Thomas D. Clagett, The Pursuit of Murieta


This novel is a lot like a Budd Boetticher western. It has the structure of a movie plot, and much of the action takes place a good distance from civilization. A group of male characters deal with life and death issues like what to do with and what to believe about a man they have captured. And a woman riding with them has an agenda of her own.

Plot.  At the center of the story is real-life Mexican bandit Joaquin Murieta who harried the americanos flooding into California after it became a state. Something of a Robin Hood, he reputedly stole from the wealthy to distribute among the poor. He was a popular hero among the disenfranchised and a pain in the backside of law enforcement, which found itself plagued with not one but several “Joaquins” roaming the state.
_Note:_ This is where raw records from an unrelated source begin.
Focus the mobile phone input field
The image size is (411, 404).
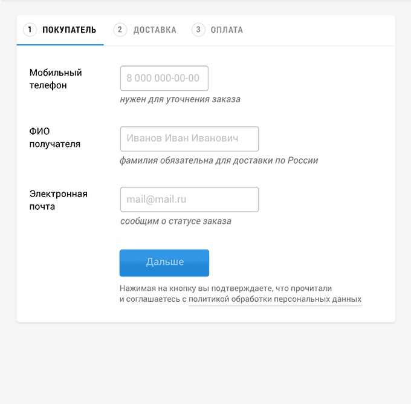pyautogui.click(x=164, y=78)
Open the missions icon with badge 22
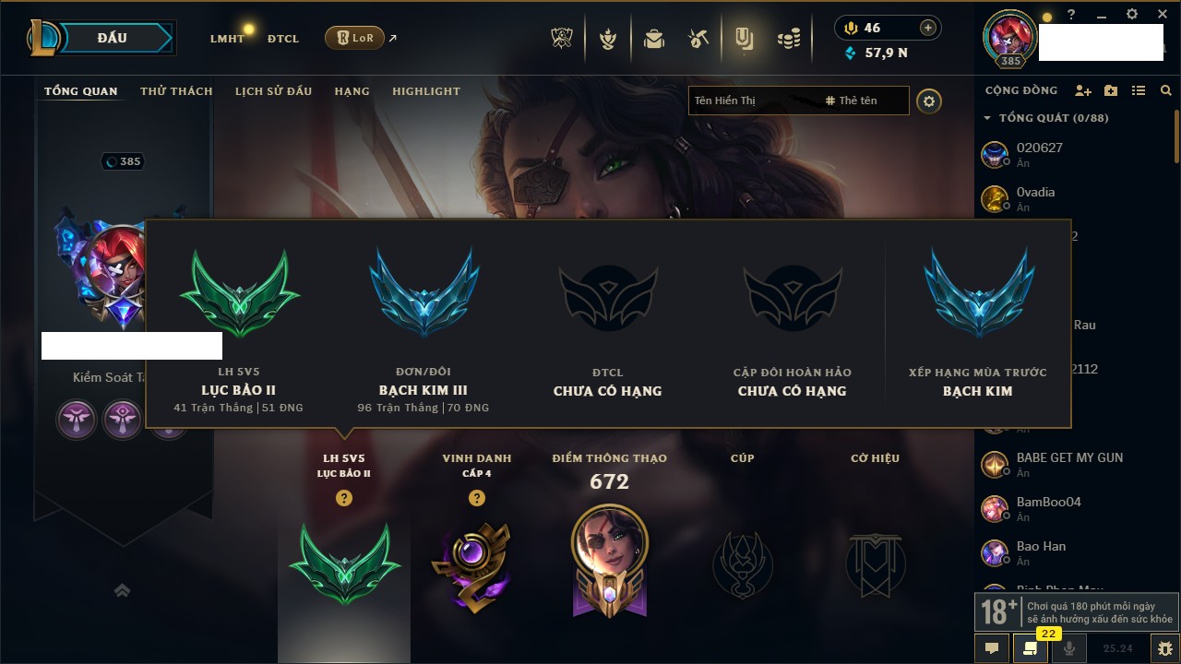 1031,647
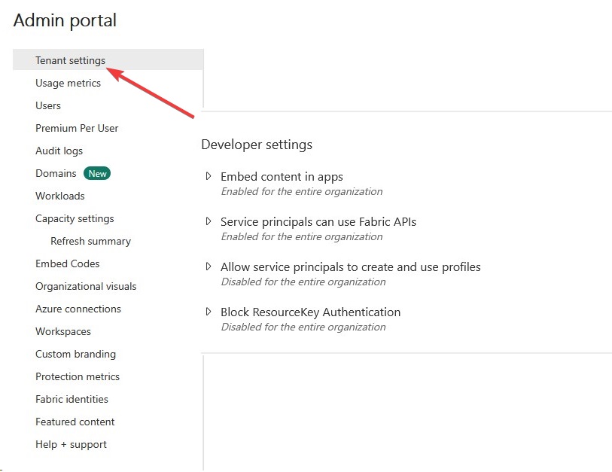This screenshot has height=472, width=612.
Task: Go to Usage metrics page
Action: (68, 83)
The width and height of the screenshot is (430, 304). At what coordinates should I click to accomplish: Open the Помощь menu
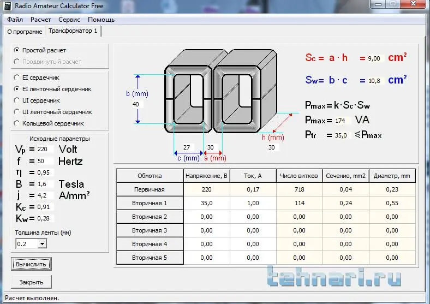pos(101,19)
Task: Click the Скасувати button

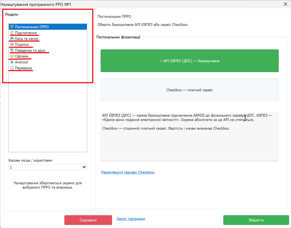Action: 88,220
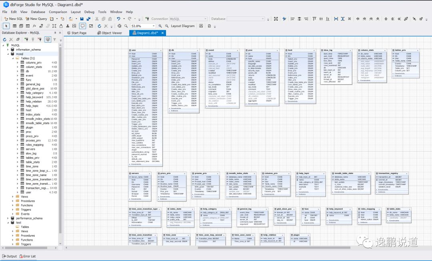Click the refresh icon in Database Explorer

(x=5, y=40)
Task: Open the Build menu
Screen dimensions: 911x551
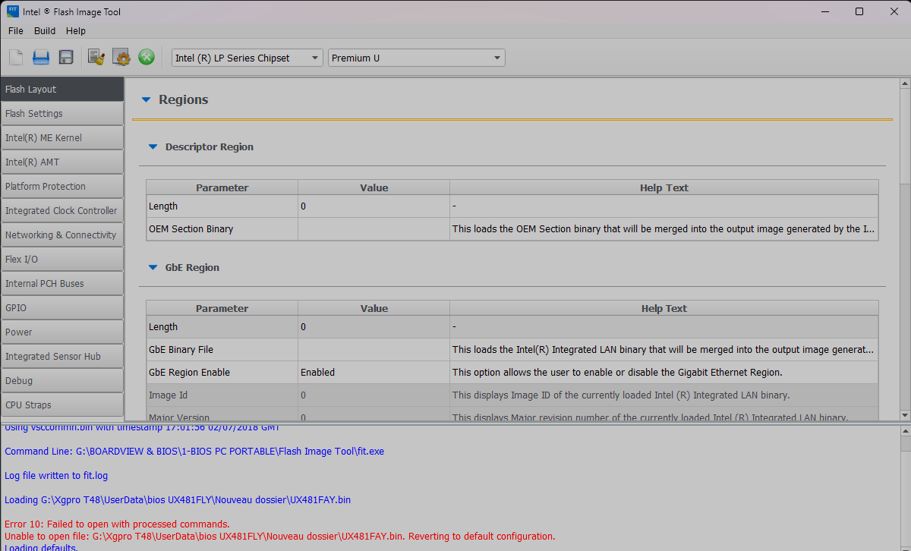Action: tap(45, 31)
The story begins with a scene of unprovoked yanqui violence against Murieta and his wife as they attempt to return to Mexico after an unfruitful sojourn in the California gold fields. Then it jumps ahead to 1853 during a few days in which Murieta is pursued by a contingent of rangers tasked by the governor with bringing him in. They finally run him down in the mountains above San Gabriel Mission.

Lt. Ambrose Quick, the young man in command, has trouble keeping order among his men and deciding whether to believe their captive when he claims to be Murieta. Addie Moody, a saloon girl who has joined them has revenge in mind. Her sister was raped and killed by a man she believes is Murieta.

Style and structure. Like a movie, the novel has a single central conflict, pitting two men against each other: Murieta and Lt. Quick. One of them is more admirable than the other, but neither of them is a villain. That honor goes to one of Quick’s men, Ned Needle, who is a hateful bigot, driven by sneering contempt for everyone.

As in a movie, the characters tend to be types whom we quickly recognize. Besides the bigot Needle, there’s a drunk, a self-important sheriff, his featherbrained daughter, and a mysterious Mexican woman. Addie Moody is the outspoken prostitute with more intelligence than any of the men. Besides Lt. Quick, only one of them actually breaks out of the pattern created for them and makes a choice that amounts to a change in their character.

Quick is interesting for starting out a man with aspirations far beyond his capacity to achieve. He wants to be mayor of Los Angeles, but has no qualifications for the job. He hopes that capturing Murieta will sweep him into office. Before the story is over, he makes some difficult decisions and some unwelcome discoveries that both lift and lower him in our estimation.

Many of the characters in the novel are based on actual historical figures. Ten or more of them walk from the pages of history. Maybe most surprising is to find “Judge” Roy Bean running a saloon in the little settlement of San Gabriel. Andres Pico, retired Mexican general runs horses on the verdant ranges of the San Fernando Valley.